SOURCE:
════════════════════

A proposal to reduce oil price volatility

Sottotitolo: 
OPEC lacks sufficient tools to manage oil, but  Saudi Arabia could shift  from the position of price taker  to that of price maker. Saudi Arabia should sell its oil in the same way that  Governments sell their bonds, by auction.

The  economic  situation is  getting worse, and everybody expects high or rising  prices for both energy and food, a double  hit for a still weak world economy , a shock whose political repercussions may be quite unsettling. Moreover,  the Middle East is in a phase of political change.  There is no surprise , therefore, that the crucial problem  of the crude oil price is discussed again  in depth, and  that  time honoured  set ups  are  challenged.  Among the various pious declarations of good will,  a proposal has been advanced  which is sufficiently developed on the technical level  to be taken seriously , and  at least able to create  a useful discussion. It has been presented by Giacomo Luciani,  an Italian economist with a long  experience of the Middle East , and of the oil business ("From Price Taker to Price Maker? Saudi Arabia and the World Oil Market"  http://relooney.info/0_New_9627.pdf) . 

The proposal is quite simple in its general outline, and does not require the agreement of all the world on some objectively difficult , if not impossible, general agreement.  The country with more reserves and more production should  sell its oil directly,  in such a way as to make the real price of oil as free as possible  from the influence of financial speculation.  The proposal starts with a  short , but deep  anaisys of the present situation, which is dominated by the high volatility of the crude oil prices, which is due to a number of reasons.

════════════════════

DATA SHOWN:
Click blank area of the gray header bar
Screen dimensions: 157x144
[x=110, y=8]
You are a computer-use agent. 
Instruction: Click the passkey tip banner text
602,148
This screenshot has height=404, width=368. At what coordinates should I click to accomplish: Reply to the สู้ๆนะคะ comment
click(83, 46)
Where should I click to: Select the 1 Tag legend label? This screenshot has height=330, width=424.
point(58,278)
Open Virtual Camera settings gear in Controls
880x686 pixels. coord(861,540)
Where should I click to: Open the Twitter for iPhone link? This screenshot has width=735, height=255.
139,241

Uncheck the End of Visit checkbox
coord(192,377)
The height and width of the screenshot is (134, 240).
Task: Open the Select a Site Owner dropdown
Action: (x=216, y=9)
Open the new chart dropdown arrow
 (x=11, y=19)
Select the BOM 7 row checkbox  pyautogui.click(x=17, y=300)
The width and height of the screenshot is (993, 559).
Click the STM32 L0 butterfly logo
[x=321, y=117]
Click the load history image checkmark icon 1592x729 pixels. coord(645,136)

════════════════════

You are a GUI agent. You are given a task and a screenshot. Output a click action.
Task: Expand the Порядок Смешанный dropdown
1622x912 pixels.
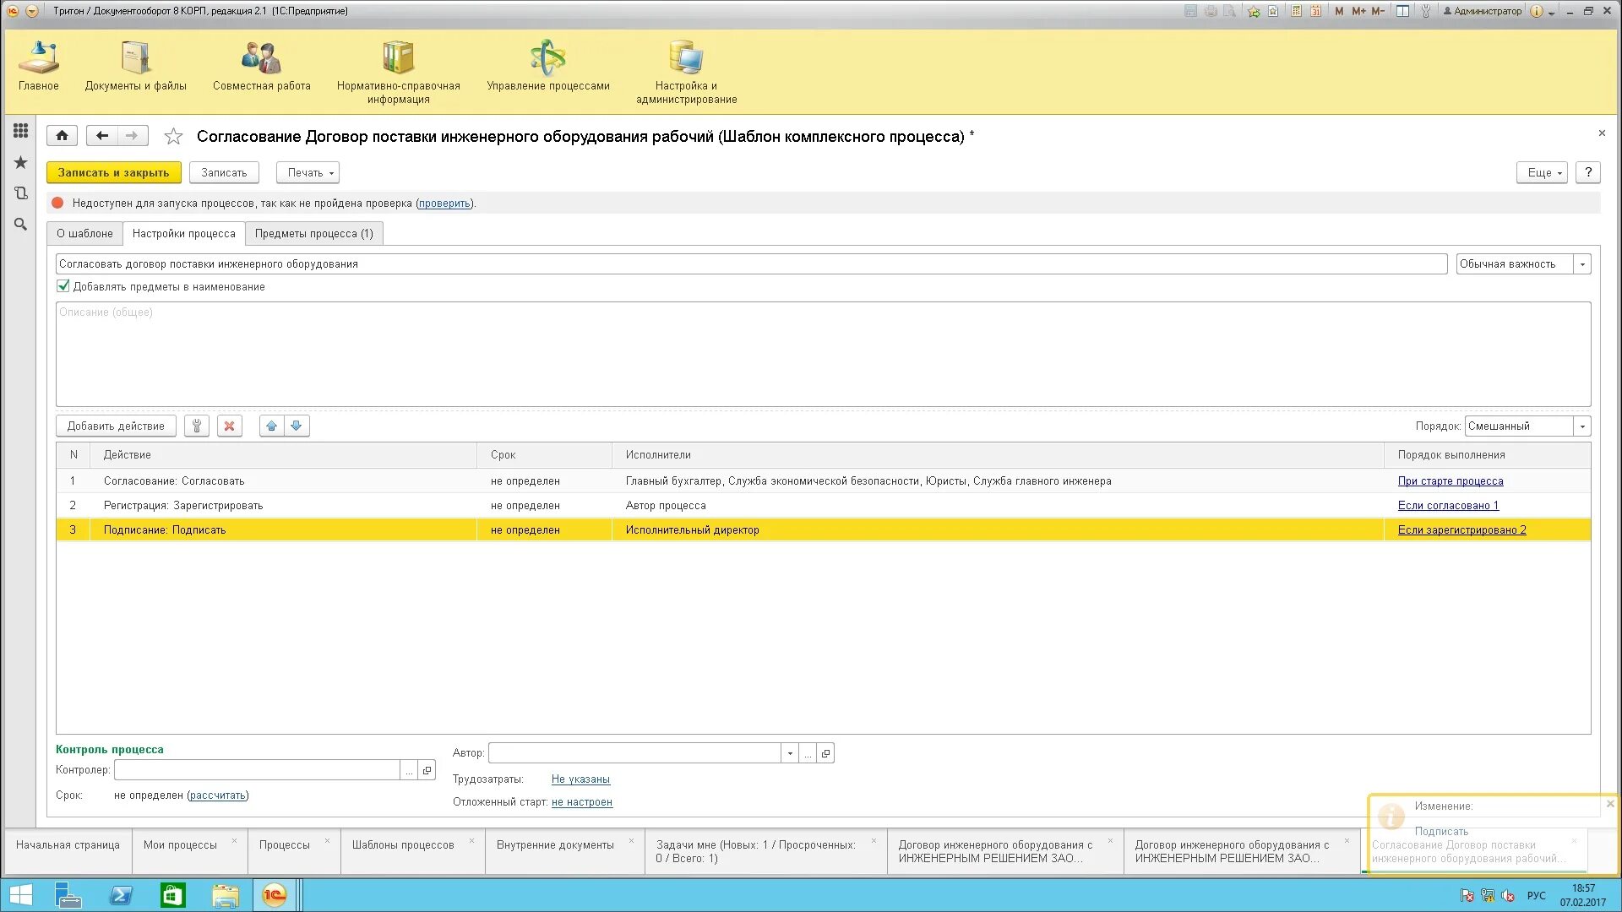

════════════════════

WRITTEN INSTRUCTION 1: Copy the passage of the oil price article starting with "The proposal is" and going on through "number of reasons.", swapping "volatility" for "instability".
WRITTEN INSTRUCTION 2: Write the next part of the article on reducing oil price volatility, picking up after its final sentence.

TASK ANSWER 1:
The proposal is quite simple in its general outline, and does not require the agreement of all the world on some objectively difficult , if not impossible, general agreement.  The country with more reserves and more production should  sell its oil directly,  in such a way as to make the real price of oil as free as possible  from the influence of financial speculation.  The proposal starts with a  short , but deep  anaisys of the present situation, which is dominated by the high instability of the crude oil prices, which is due to a number of reasons.

TASK ANSWER 2:
 First, OPEC has never adopted  a long term  strategy  for pricing oil, and it has fallen back to a reference price system . That  means  that OPEC oil is not available for trading  ( when bought, it cannot be resold) and must therefore  be sold  on the basis of quotations of tradable oil,  Brent and West Texas Intermediate , neither of which is produced in serious volumes. That created  the futures market , whose speculative nature  is often considered  the basic reason for the volatility.

 Second, the present market   produces only slow and often weak answer of both demand and supply  to prices  changes.  Volatility ensues, which means that there is no discernable price trend , and that forecasts are  practically impossible . The impossibility of predicting future prices , in its turn,  frustrates rational investment decisions.

To day, after the shocks of 2007-2009 there is a political consensus  on the need to dampen volatility , and  on the necessity to agree on prices  that may be acceptable to all sides. Prime Ministers and Presidents spoke about  a proposal for an international committee  which would decide on a price band, which presumably would requite  active market intervention. ENI also advanced a similar proposal.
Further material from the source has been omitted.